The gradual approach was in fact the means of getting the US knee-deep into Vietnam; it had the exact opposite result that LBJ intended. McNamara, deeply influenced by the successful management of the Cuban missile crisis, mistakenly assumed that precise military actions by the US would result in predictable responses from the North Vietnamese leaders. This 'strategic messaging through the use of force' elicited the wrong or opposite reaction: instead of deterring the Communists from subverting South Vietnam, early US bombings spurred the North Vietnamese to increase the pace of their takeover campaign.[1] The graduated force strategy might be excusable were it not for a Pentagon war game that correctly predicted the results of such a strategy: a cycle of escalation and force commitments from which the North Vietnamese or the US could pull back. The war game was disregarded.
Dereliction of Duty thus casts the Vietnam problem in a light that is very familiar to us – how does a nation fight a war of limited objectives? When national survival is not at stake, how does a country avoid committing far more than any potential benefit that might be gained? The call of the book is to avoid the alluring myth of doing the minimum, rather than doing what might be required. In the early stages, the Administration faced a fork in the road of abandoning the decrepit South Vietnamese government or making a full-blown military commitment to try and defeat the Communists with overwhelming force.
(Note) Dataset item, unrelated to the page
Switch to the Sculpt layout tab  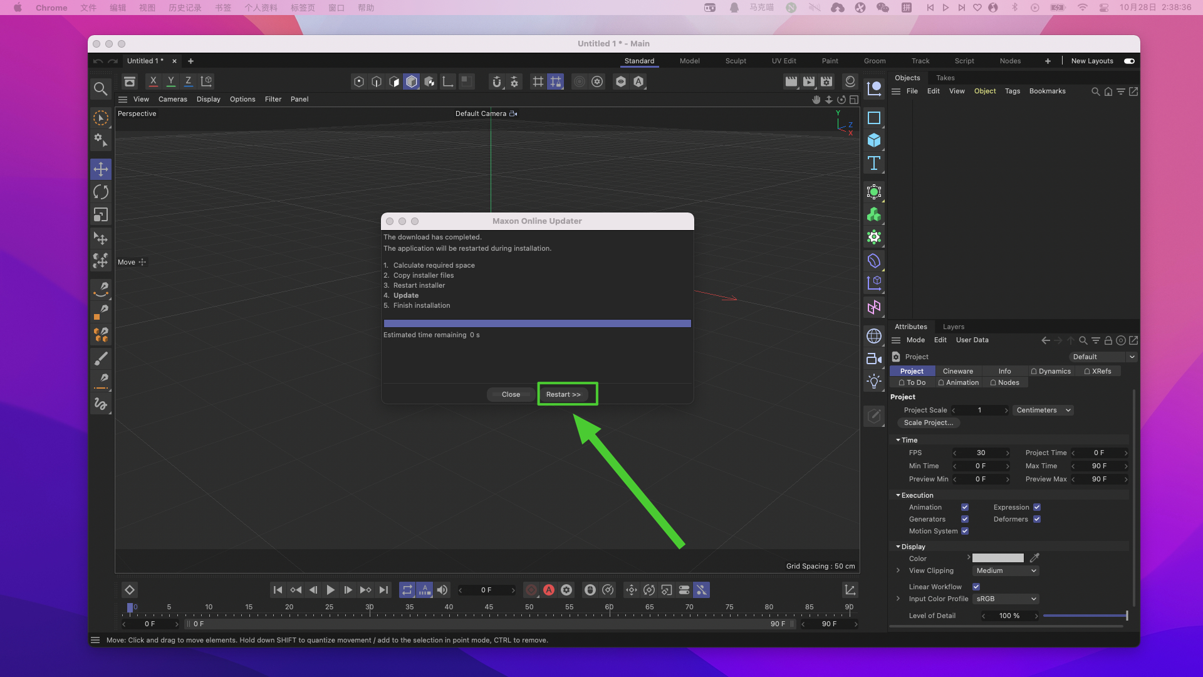pyautogui.click(x=736, y=61)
Instead the consensus-based, middle path ensured the US defaulted to the latter choice, but long after any reasonable prospect of political victory had passed.
This disastrous incremental approach was aided and abetted by the mismatched, and sometimes toxic and dysfunctional relationship between the President and national security staff, and the Joint Chiefs.[2] Once again, LBJ's fixation on his domestic agenda and maintaining a facade of unity shaped everyone else in the strategic apparatus. The Joint Chiefs, who advocated a 'massive response', were themselves riven by inter service rivalry and willingly supported smaller initial deployments in the hope that the President would authorise larger deployments later. McNamara's graduated approach came undone, when incremental military actions and troop commitments became a self-perpetuating logic, to the point where the US found itself 'owning' the war.
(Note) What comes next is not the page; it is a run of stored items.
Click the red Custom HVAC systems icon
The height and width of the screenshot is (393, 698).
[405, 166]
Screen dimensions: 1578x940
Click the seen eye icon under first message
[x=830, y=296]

Given the dire warnings contained in the book, one cannot help but think how HR McMaster, as the US President's 'point man' for coordinating national security strategy, would heed his own writing. While it is often said that 'information without influence is useless', the book also teaches that influence that is prized over good information is immoral and can invite catastrophe. Dereliction of Duty warns against the effects of over-reliance on a close, like-minded circle of advisors.
It is unclear where McMaster lies in the pantheon of those who exert influence on President Trump. One can hope that the US strategy on intractable problems such as defeating global violent extremist ideologies, and the North Korean nuclear game does not result in that nation once again 'sleep walking' into an untenable situation. For the rest of us, this is a book that deserves to be read.
Many salient lessons here. If you can't find time to read the book - read the article!